Note that this is exactly Russel's Teapot:
Russell's teapot is an analogy, formulated by the philosopher Bertrand Russell (1872–1970), to illustrate that the philosophic burden of proof lies upon a person making empirically unfalsifiable claims, rather than shifting the burden of disproof to others.
Other than all the downright uncanny output.
Personally I doubt current LLMs are sufficient for sentience but that's purely a hunch on my part. Many people such as yourself seem quite overconfident of something that feels like a form of human exceptionalism to me - the idea that such a simple bit of math couldn't possibly be sufficient for sentience. As far as I can tell such a belief is wholly unfounded.
Instead of trying to guess what I think, why not ask me directly, and say what you think, also? Just throwing around weird accusations of half-explained "overconfidence", or "human exceptionalism" (what is that, now?) doesn't really help anyone understand what you are disagreeing with, or what you are agreeing with.

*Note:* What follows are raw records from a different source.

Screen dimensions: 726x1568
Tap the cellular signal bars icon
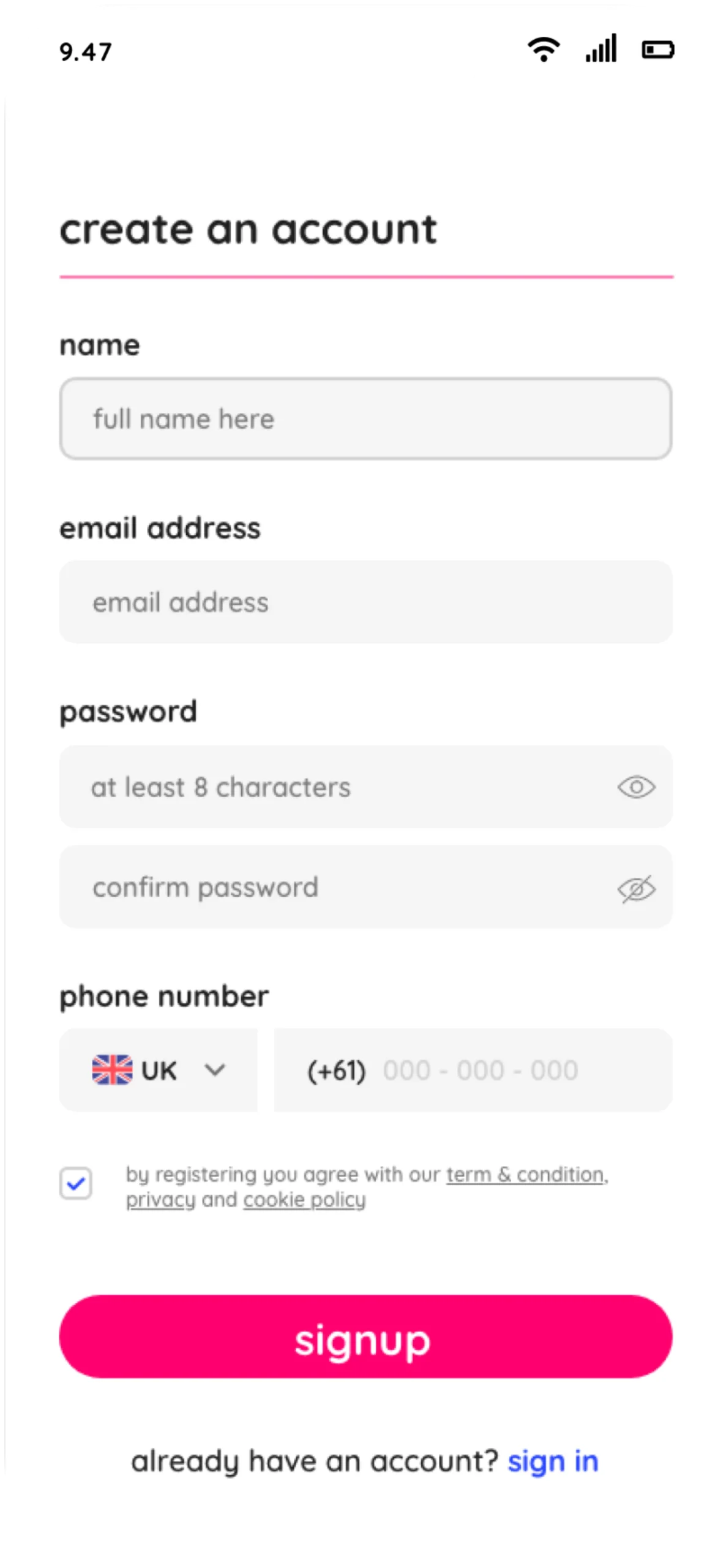(x=601, y=49)
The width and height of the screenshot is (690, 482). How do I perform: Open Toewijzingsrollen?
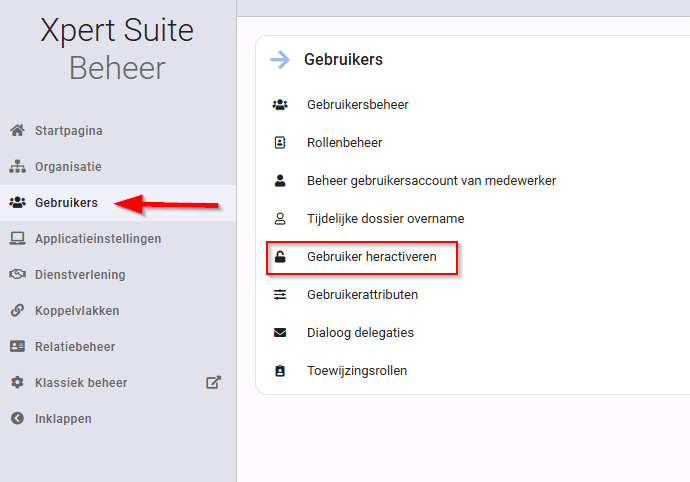click(357, 371)
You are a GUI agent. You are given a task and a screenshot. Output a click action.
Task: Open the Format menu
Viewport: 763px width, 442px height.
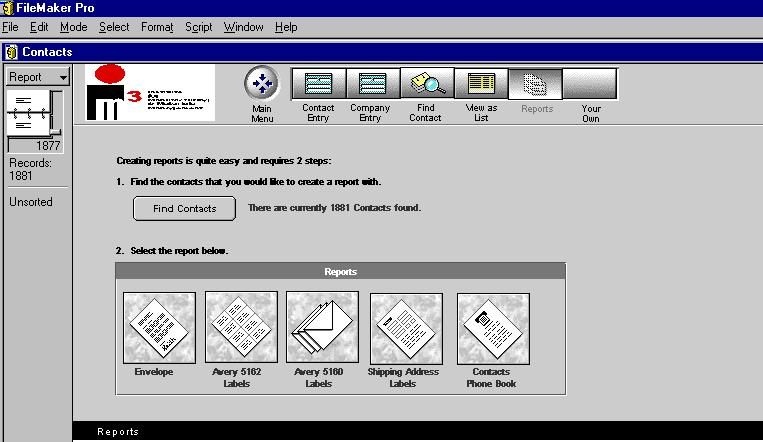click(157, 27)
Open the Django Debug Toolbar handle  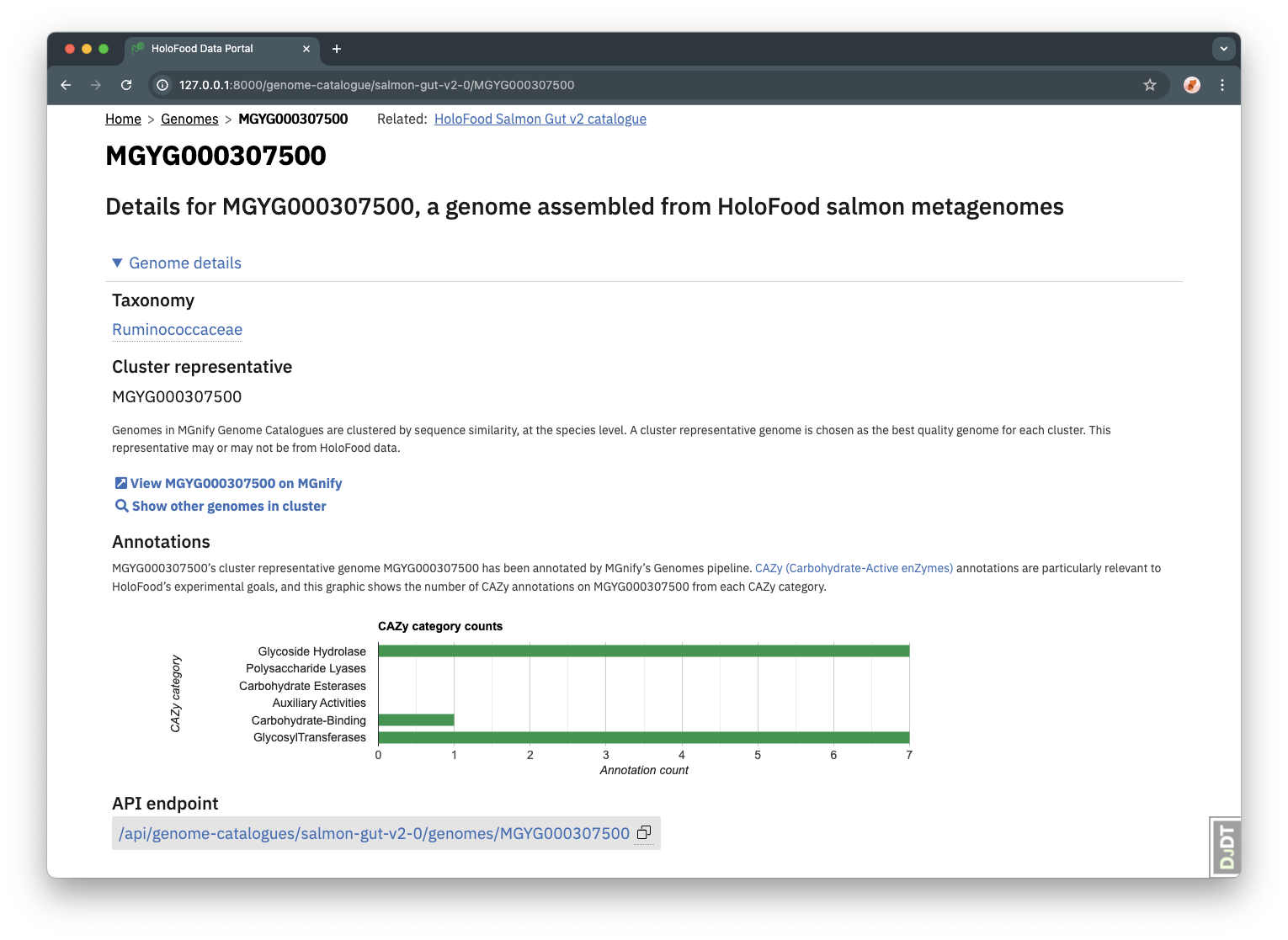(1226, 847)
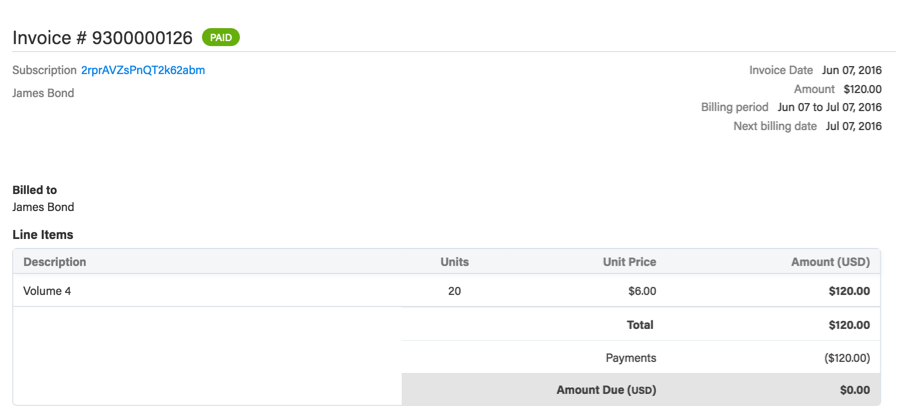Click the $120.00 Amount in header
The width and height of the screenshot is (897, 412).
point(862,89)
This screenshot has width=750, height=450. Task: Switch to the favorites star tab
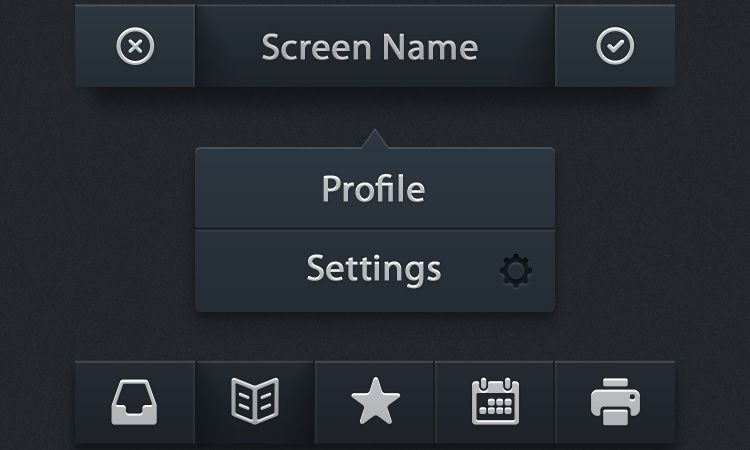click(375, 403)
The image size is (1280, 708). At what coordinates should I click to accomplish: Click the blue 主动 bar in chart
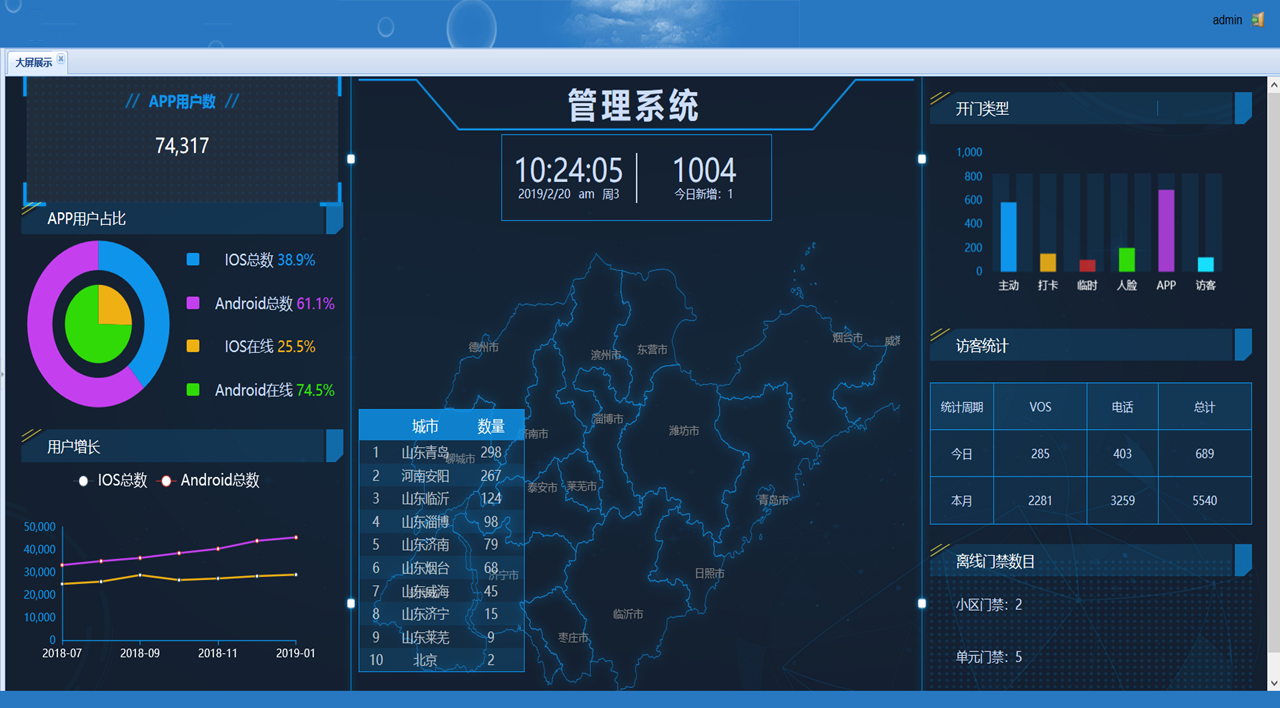pyautogui.click(x=1008, y=237)
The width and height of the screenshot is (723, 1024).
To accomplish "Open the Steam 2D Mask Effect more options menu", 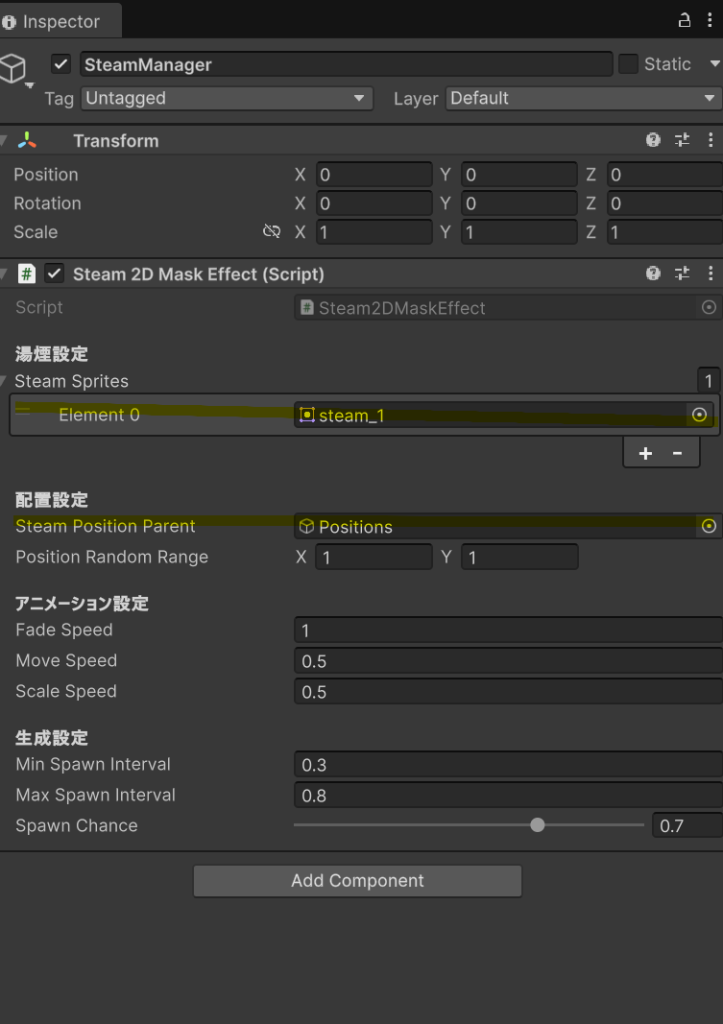I will tap(710, 274).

>> Other than all the downright uncanny output.
I don't find the output of ChatGPT, or any other of the language models that have exploded into the hype zone lately "uncanny". I've done plenty of language modelling and while the output of those recent LLMs is grammatically smoother than earlier systems, and they can handle longer-term dependencies, they are not anything new. Their output is "uncanny" only if you've never seen anything like that before. Which is, of course, the case with most people who didn't know about language modelling before they heard about GPT-something, and who are now posting in droves on the web to say how surprised they are.
You made a claim ("a model based purely on such simple math surely can't develop sentience/consciousness") without any proof, and while doing so ridiculed people that might believe otherwise.